▶ [Seçilen metin]:
+++
Osman Gazi’nin Vasiyeti
Devlet kurucusunun vasiyetlerinde ve nasihatlerinde çizdiği çerçeve içinde, Osmanlı sultanları ilim adamlarını baş tacı ettiler. Osmanlı Devleti için de Osman Gazi’nin vasiyeti aynı misyonu taşıyordu. Onlarla sürekli istişarede bulundular; onlara devlet nizamlarını hazırlama, düzenleme ve teftiş yetkilerinin yanında idari mesuliyet de verdiler. Osmanlının asırları süsleyen imrendirici adaleti işte bu adaletin, anlayışın eseridir.
Bizim mesleğimiz Allah yoludur ve onun dinini yaymaktır.
Osman Gazi‘nin Vasiyetinden
1258’de Söğüt’te doğup İslam terbiyesiyle yetiştirilen, İslâm ilimlerini öğrenen Osman Gazi, devrin örf ve adetine göre, mükemmel bir askeri eğitim ve terbiye gördü.
Osman Gazi, Anadolu’nun Türkleşmesi ve İslamlaşması faaliyetlerine katılan gönül sultanlarından ve ahilerden olan Karamanlı Şeyh Edebali’nin sohbetlerine katılırdı. Sohbetlerden ilim, irfan ve feyz almıştır.
+++
▶ [Yapılacak görevler]:
a. Osman Gazi metninde "Bizim mesleğimiz Allah" ifadesinden "ve feyz almıştır." ifadesine kadar olan kısmı, "mükemmel" sözcüğünü "kusursuz" ile değiştirerek güncelleyin.
b. Osman Gazi metnindeki "Devlet kurucusunun vasiyetlerinde" diye başlayan paragrafı, ana bilgilerini koruyarak madde listesi hâlinde yeniden yazın.
c. Osman Gazi metnine göre Osman Gazi hangi yılda ve nerede doğmuştur?
Yanıtlarınızı yalnızca Osman Gazi metnine dayandırın.

▶ [Çıkarılan bilgiler]:
+++
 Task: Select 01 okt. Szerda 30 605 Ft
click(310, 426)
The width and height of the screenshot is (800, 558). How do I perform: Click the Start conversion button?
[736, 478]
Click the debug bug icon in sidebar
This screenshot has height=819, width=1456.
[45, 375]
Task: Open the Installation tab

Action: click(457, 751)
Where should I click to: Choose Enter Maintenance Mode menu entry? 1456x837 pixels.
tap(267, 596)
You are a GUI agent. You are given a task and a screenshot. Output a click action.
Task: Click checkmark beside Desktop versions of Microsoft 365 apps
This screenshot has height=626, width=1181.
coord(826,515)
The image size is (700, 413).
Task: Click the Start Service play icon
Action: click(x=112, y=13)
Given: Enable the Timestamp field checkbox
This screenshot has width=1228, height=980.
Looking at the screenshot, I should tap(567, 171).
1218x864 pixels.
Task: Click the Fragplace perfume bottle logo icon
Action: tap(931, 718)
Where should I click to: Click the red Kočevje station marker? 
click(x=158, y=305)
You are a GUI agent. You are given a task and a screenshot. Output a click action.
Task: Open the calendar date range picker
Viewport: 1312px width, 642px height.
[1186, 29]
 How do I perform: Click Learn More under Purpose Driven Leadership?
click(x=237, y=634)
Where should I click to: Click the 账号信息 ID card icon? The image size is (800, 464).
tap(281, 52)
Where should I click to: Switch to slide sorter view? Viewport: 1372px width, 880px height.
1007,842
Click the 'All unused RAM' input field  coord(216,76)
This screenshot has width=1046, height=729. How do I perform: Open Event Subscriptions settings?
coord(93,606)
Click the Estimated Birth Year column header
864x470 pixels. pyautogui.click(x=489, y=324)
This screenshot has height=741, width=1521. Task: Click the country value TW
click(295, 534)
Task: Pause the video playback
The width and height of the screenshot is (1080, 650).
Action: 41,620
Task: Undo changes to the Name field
+++
▶ [Alıştırma sonuçları]:
a.
Bizim mesleğimiz Allah yoludur ve onun dinini yaymaktır.
Osman Gazi‘nin Vasiyetinden
1258’de Söğüt’te doğup İslam terbiyesiyle yetiştirilen, İslâm ilimlerini öğrenen Osman Gazi, devrin örf ve adetine göre, kusursuz bir askeri eğitim ve terbiye gördü.
Osman Gazi, Anadolu’nun Türkleşmesi ve İslamlaşması faaliyetlerine katılan gönül sultanlarından ve ahilerden olan Karamanlı Şeyh Edebali’nin sohbetlerine katılırdı. Sohbetlerden ilim, irfan ve feyz almıştır.

b.
- Osmanlı sultanları, devlet kurucusunun vasiyet ve nasihatlerinin çizdiği çerçevede ilim adamlarını baş tacı ettiler.
- Osman Gazi'nin vasiyeti de Osmanlı Devleti için aynı misyonu taşıyordu.
- Sultanlar ilim adamlarıyla sürekli istişarede bulundular.
- Onlara devlet nizamlarını hazırlama, düzenleme ve teftiş yetkisinin yanında idari mesuliyet de verdiler.
- Osmanlı'nın asırlar boyu süren adaleti bu anlayışın eseridir.

c. Osman Gazi 1258'de Söğüt'te doğmuştur.